Pointés du doigt pour leur rôle dans la crise financière, les produits dérivés, ces instruments financiers complexes, se portent mieux qu'avant 2008, selon les données officielles du Trésor américain.
Ils sont de retour, et plus nombreux qu'avant la crise. Les dérivés, ces produits financiers complexes dont les subprimes sont l’exemple le plus connu, se portent bien mieux en 2012 qu’au plus fort de la tourmente financière de 2008.
Les banques et autres institutions financières américaines détiennent, au deuxième semestre 2012, davantage de dérivés qu'au summum de la crise des subprimes (222 000 milliards de dollars en 2012 contre 203 000 milliards de dollars en 2008), d’après les chiffres officiels du département du Trésor américain, publiés en fin de semaine dernière. Un comble, sachant que ces instruments financiers sont considérés comme les acteurs majeurs de la crise de 2008.

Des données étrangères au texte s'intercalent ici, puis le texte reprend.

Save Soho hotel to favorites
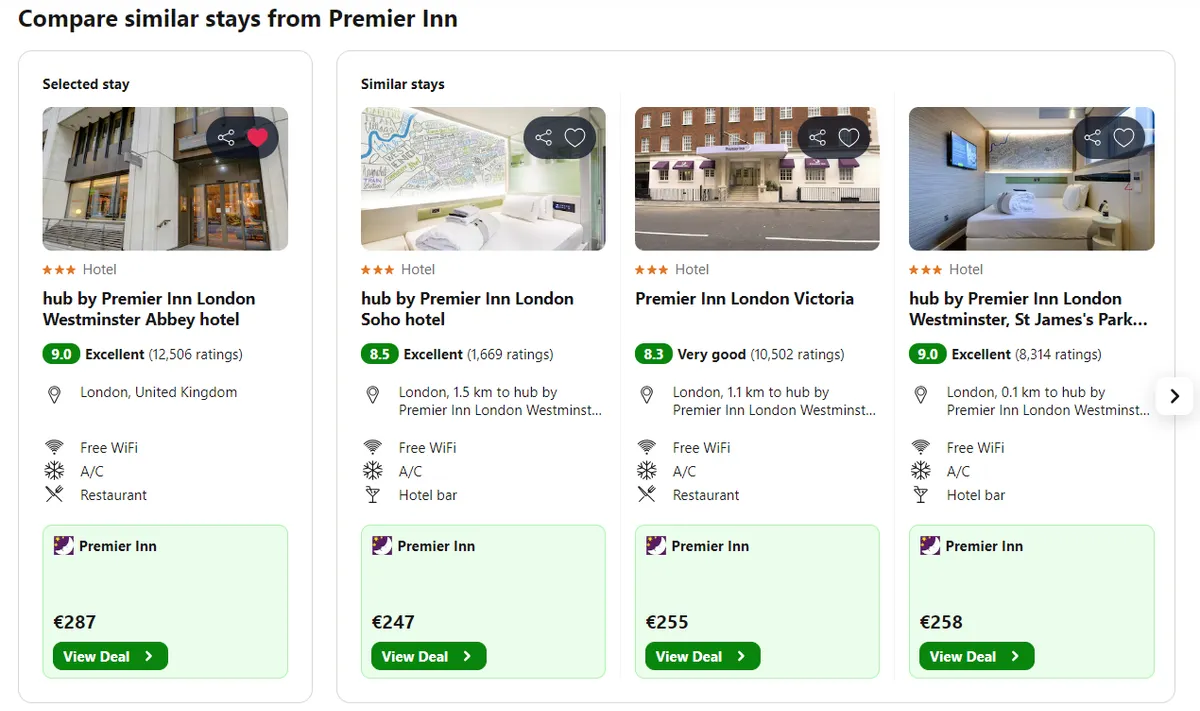 pos(575,138)
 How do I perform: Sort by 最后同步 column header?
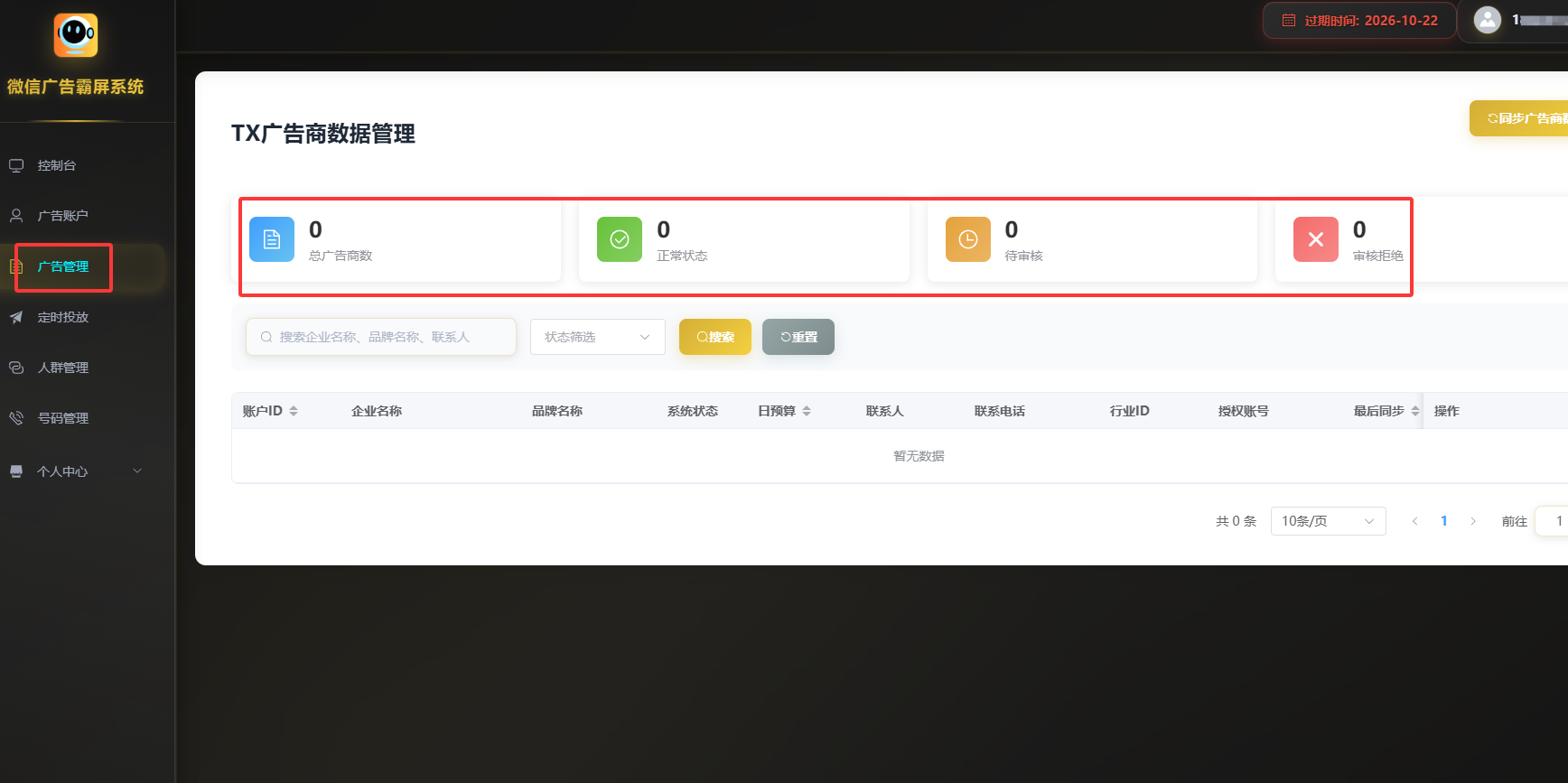pos(1386,411)
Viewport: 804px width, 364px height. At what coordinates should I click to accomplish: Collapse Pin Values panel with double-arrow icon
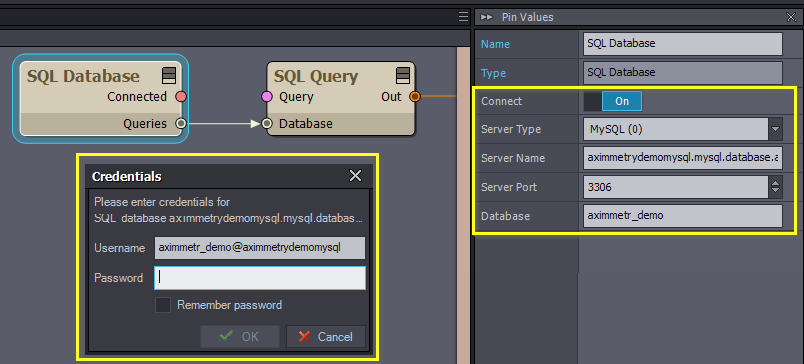pyautogui.click(x=487, y=17)
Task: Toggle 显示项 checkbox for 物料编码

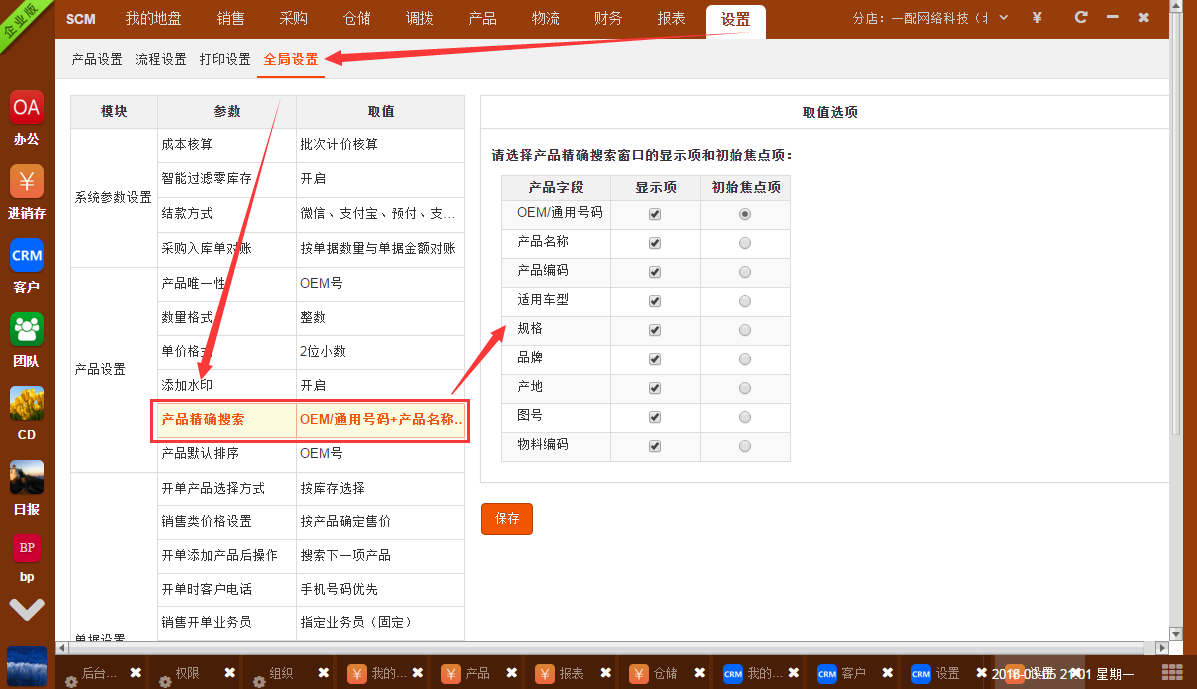Action: (655, 446)
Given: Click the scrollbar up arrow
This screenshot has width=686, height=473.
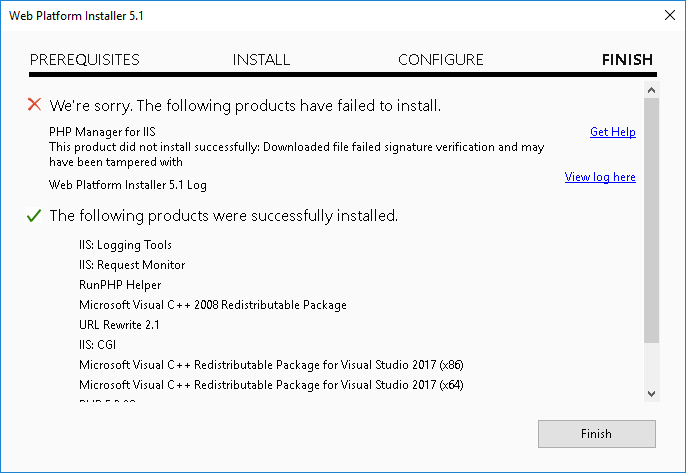Looking at the screenshot, I should click(651, 90).
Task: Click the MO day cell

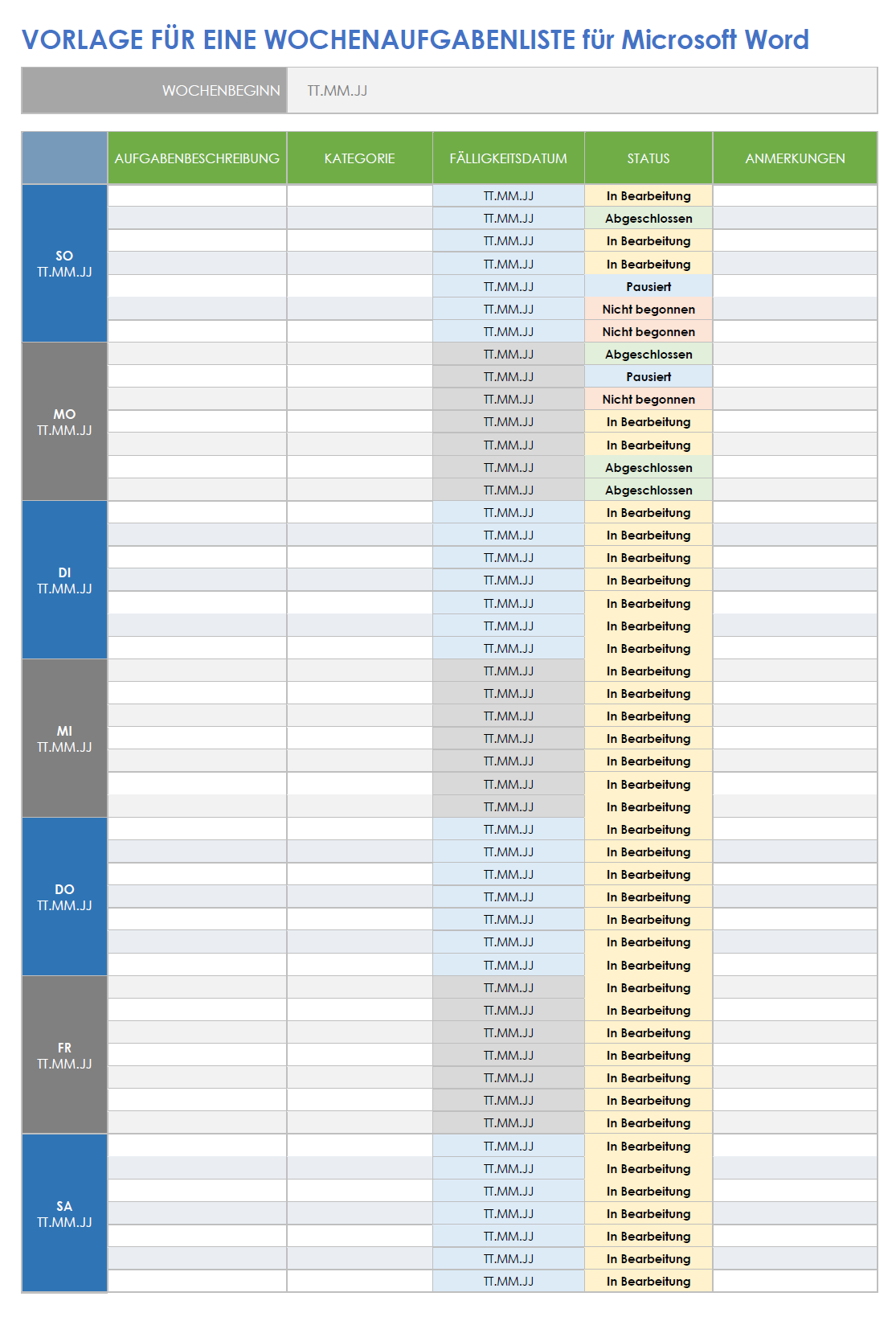Action: click(x=64, y=422)
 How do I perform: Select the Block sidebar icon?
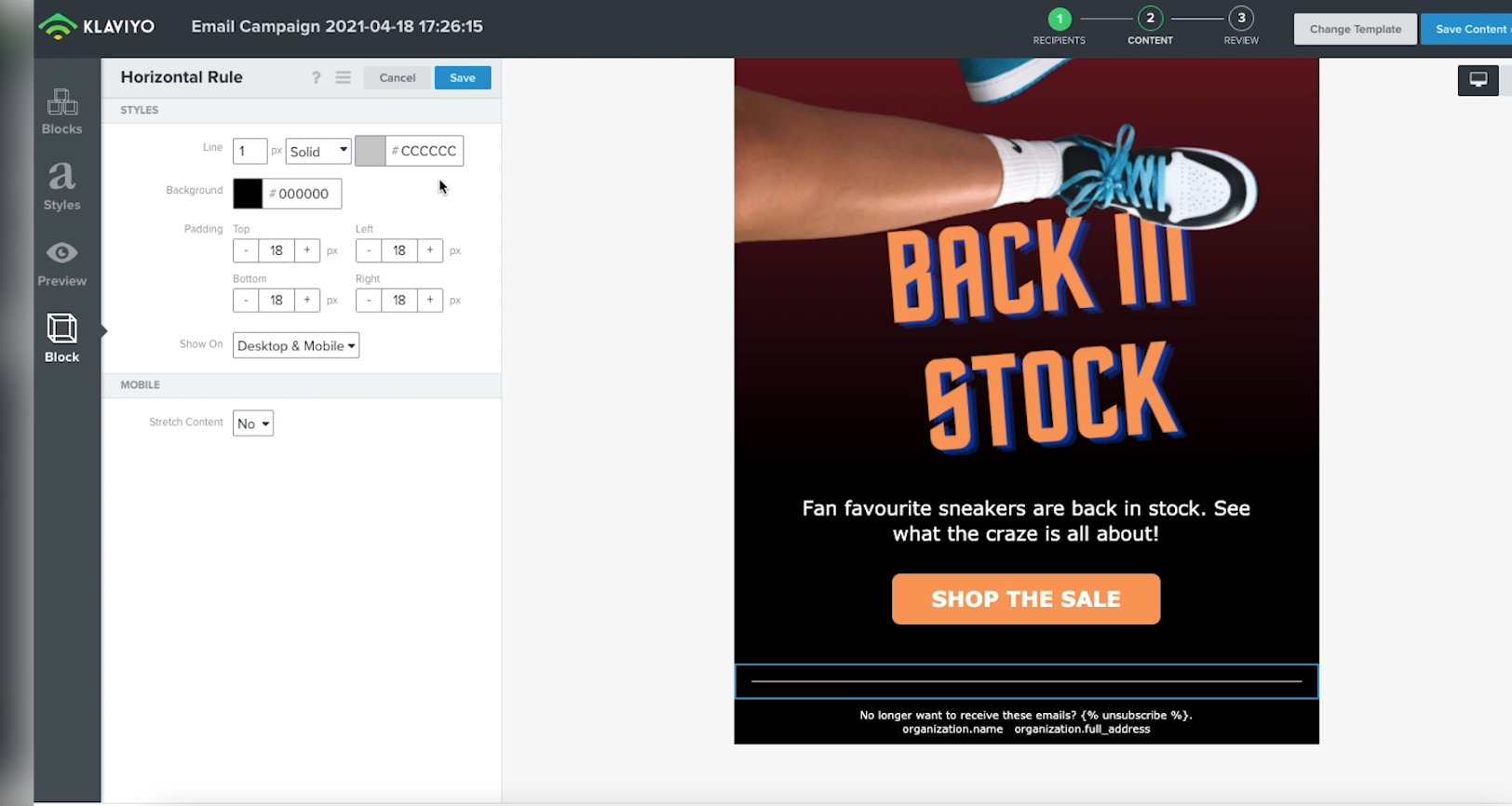coord(61,338)
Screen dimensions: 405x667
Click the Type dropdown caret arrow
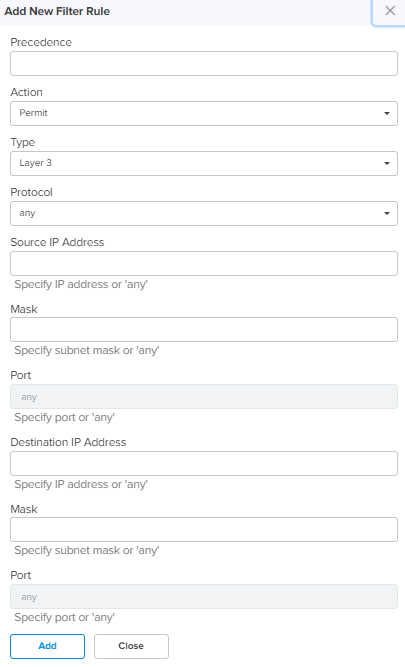tap(387, 163)
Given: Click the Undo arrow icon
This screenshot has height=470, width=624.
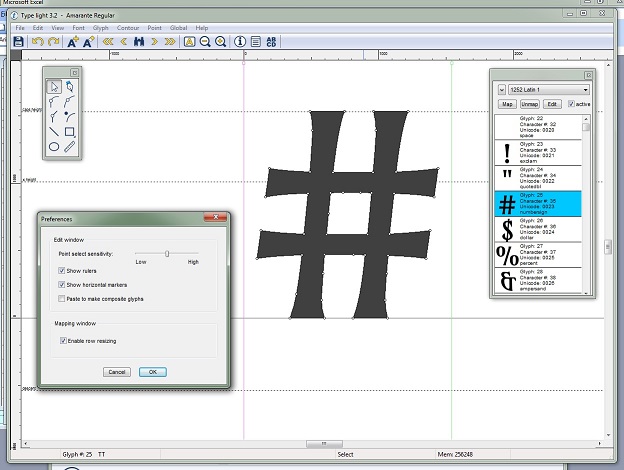Looking at the screenshot, I should 37,41.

“C’est la démonstration incontestable que les soi-disant efforts pour réguler la finance internationale sont, à l’heure actuelle, un échec", estime Pascal de Lima, économiste spécialiste du secteur bancaire et enseignant à Sciences-Po Paris, interrogé par FRANCE 24. "On en est encore au stade des déclarations de principe plus de trois ans après le début de la crise”, poursuit-il, critique.
La bonne santé de ce secteur d’activité boursière pose la question de l'utilité de la loi américaine Dodd-Frank, adoptée en 2010 et présentée par le président des États-Unis Barack Obama comme un remède aux excès de la finance. Ce texte comporte, en effet, toute une série de mesures consacrée aux produits dérivés qu’il entend mieux encadrer. “Rien de ce qui est écrit dans cette loi n’a encore été mis en application sur ce point précis de l’activité des banques”, explique Pascal de Lima.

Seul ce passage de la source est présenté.